[start TEXT SEGMENT]

Day 2: It’s still raining as we walk, again with our bags, to find a better hostel. The one from the night before was apparently entered into a competition for the World’s Grossest Bathroom and we couldn’t leave quickly enough. As we trudge through the rain, wet and miserable, a man approaches Vincent asking if we need help. We assume he is trying to sell us a taxi ride (we did just come from Thailand, remember, where everyone is always trying to sell you something), so we dismiss him with a “no, thank you” and keep walking. 

“Wait!” he says. “Take this!” And he hands Vincent his own umbrella.

Vincent politely refuses, unsure if this is a gift or a sale, but the man is undeterred.

“No, I have many others. Please take!”

He shoves the umbrella into Vincent’s hand and then he is gone.


Day 3: An overnight bus from Yangon to Bagan. It’s still raining and the bus station, which is just an enormous, confusing, open-air maze of stands, is a mud pit. It’s chaos: snack vendors, bus representatives and taxi drivers all yell over each other to sell their services. Eleven year olds try to direct buses around each other while avoiding the mud puddles that threaten to take over the parking area. 

We have a moment’s relief from the madness when we finally get on the bus only to have that crash down around us when the driver turns on the TV, and turns the volume all the way up. It’s a Burmese variety show that consists of five guys yelling at each other and pretending to hit each other over the head with various objects, interspersed with women doing traditional dance routines to music that can only be described as a car accident for the ears. As the sun goes down, the bus’s main lights dim and green moods lamps on the walls turn on. Between the colored lighting, the insane music and the loud volume, we feel like we are trapped in a moving nightclub.

[end TEXT SEGMENT]
[start RECORDS SHOWN]

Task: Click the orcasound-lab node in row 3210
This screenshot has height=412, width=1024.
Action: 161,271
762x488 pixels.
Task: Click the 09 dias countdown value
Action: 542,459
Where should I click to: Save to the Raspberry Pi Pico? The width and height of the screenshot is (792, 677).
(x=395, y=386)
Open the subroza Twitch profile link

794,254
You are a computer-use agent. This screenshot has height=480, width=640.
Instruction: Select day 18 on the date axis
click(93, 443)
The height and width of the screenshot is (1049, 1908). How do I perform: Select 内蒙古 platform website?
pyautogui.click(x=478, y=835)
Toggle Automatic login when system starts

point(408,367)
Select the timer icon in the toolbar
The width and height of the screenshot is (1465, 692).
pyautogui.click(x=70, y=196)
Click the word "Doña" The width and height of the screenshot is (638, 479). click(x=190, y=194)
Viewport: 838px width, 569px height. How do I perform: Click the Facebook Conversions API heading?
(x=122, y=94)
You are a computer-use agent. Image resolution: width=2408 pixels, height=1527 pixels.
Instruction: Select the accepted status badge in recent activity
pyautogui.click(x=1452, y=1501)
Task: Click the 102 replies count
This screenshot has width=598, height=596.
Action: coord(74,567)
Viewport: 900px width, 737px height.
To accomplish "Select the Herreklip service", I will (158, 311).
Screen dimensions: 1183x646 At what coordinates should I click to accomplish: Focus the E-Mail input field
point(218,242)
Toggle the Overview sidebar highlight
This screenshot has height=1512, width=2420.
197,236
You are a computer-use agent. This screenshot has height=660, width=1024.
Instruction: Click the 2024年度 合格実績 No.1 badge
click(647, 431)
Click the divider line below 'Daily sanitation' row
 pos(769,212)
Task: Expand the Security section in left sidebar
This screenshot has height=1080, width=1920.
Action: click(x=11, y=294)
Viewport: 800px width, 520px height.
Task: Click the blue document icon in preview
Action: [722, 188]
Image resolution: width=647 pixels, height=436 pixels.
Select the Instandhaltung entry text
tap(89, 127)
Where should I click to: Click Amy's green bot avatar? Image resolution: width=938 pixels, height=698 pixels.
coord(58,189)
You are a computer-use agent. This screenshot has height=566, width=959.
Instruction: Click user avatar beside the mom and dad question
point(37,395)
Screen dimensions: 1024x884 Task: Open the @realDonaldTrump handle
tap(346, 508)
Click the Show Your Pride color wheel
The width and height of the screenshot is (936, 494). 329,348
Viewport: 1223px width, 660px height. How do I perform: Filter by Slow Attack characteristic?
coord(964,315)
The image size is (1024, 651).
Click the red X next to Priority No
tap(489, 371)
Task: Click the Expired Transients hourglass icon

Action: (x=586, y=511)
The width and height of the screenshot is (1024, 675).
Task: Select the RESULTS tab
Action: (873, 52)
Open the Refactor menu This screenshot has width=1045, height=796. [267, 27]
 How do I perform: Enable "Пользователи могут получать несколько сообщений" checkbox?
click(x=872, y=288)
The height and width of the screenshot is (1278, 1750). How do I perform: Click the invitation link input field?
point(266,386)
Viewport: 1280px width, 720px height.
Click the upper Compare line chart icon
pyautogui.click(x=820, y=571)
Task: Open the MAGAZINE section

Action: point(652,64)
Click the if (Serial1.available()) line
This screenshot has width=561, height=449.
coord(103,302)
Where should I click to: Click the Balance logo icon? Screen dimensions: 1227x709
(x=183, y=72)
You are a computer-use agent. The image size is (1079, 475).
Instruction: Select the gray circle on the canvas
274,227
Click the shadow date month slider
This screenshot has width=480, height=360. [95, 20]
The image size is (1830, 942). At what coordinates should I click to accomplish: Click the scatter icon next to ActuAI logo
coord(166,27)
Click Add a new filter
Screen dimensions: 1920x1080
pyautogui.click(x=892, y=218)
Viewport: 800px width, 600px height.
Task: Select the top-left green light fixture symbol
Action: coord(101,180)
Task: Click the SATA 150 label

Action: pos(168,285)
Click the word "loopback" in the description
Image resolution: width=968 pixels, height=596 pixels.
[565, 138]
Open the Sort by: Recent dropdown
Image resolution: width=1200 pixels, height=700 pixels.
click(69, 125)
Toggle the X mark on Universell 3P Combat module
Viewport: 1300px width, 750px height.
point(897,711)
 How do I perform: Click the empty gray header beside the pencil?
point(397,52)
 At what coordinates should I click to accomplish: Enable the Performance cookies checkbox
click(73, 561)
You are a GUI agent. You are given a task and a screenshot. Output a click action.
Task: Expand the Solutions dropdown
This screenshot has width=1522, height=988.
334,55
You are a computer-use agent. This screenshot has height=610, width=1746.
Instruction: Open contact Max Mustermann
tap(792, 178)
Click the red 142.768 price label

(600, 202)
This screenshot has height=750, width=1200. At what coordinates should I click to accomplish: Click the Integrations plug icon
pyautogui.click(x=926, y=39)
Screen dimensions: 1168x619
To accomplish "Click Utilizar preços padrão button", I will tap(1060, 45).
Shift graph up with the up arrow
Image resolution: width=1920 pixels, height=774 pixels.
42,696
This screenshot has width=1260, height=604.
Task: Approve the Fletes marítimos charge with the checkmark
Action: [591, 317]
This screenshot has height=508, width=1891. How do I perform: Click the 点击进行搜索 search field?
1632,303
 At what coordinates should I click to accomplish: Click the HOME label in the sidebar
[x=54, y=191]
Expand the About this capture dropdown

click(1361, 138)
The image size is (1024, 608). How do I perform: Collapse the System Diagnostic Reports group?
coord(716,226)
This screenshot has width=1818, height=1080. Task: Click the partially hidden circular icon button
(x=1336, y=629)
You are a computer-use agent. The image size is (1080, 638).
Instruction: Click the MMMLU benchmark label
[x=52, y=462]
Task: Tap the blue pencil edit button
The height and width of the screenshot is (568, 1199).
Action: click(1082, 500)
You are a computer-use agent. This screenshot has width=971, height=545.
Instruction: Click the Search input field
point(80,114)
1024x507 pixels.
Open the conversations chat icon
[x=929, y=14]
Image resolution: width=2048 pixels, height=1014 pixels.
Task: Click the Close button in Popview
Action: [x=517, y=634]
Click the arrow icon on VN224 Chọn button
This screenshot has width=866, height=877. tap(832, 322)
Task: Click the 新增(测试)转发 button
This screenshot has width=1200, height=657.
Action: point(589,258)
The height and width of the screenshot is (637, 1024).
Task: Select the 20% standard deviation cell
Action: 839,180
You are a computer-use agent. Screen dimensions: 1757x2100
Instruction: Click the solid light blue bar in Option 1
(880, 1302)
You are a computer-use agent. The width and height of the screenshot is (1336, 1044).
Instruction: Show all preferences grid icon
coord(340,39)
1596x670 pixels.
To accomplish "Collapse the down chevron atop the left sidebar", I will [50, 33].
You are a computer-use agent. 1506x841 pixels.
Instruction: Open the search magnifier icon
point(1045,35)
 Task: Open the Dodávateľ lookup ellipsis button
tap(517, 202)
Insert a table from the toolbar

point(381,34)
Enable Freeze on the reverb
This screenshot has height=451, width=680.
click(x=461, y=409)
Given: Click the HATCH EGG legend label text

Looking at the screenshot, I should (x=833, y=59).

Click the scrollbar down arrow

[end RECORDS SHOWN]

### [JOB]
Decide whether each statement below agrees with the travel diary, answering yes or no and quoting the words of the diary that settle it. 1. The man who gave Vincent the umbrella said he had many others. 2. The bus from Yangon to Bagan traveled during the day. 3. The lamps that came on along the bus walls were green.

### [ANSWER TO THIS PROBLEM]
1. Yes: "No, I have many others."
2. No: "An overnight bus from Yangon to Bagan."
3. Yes: "green moods lamps on the walls turn on"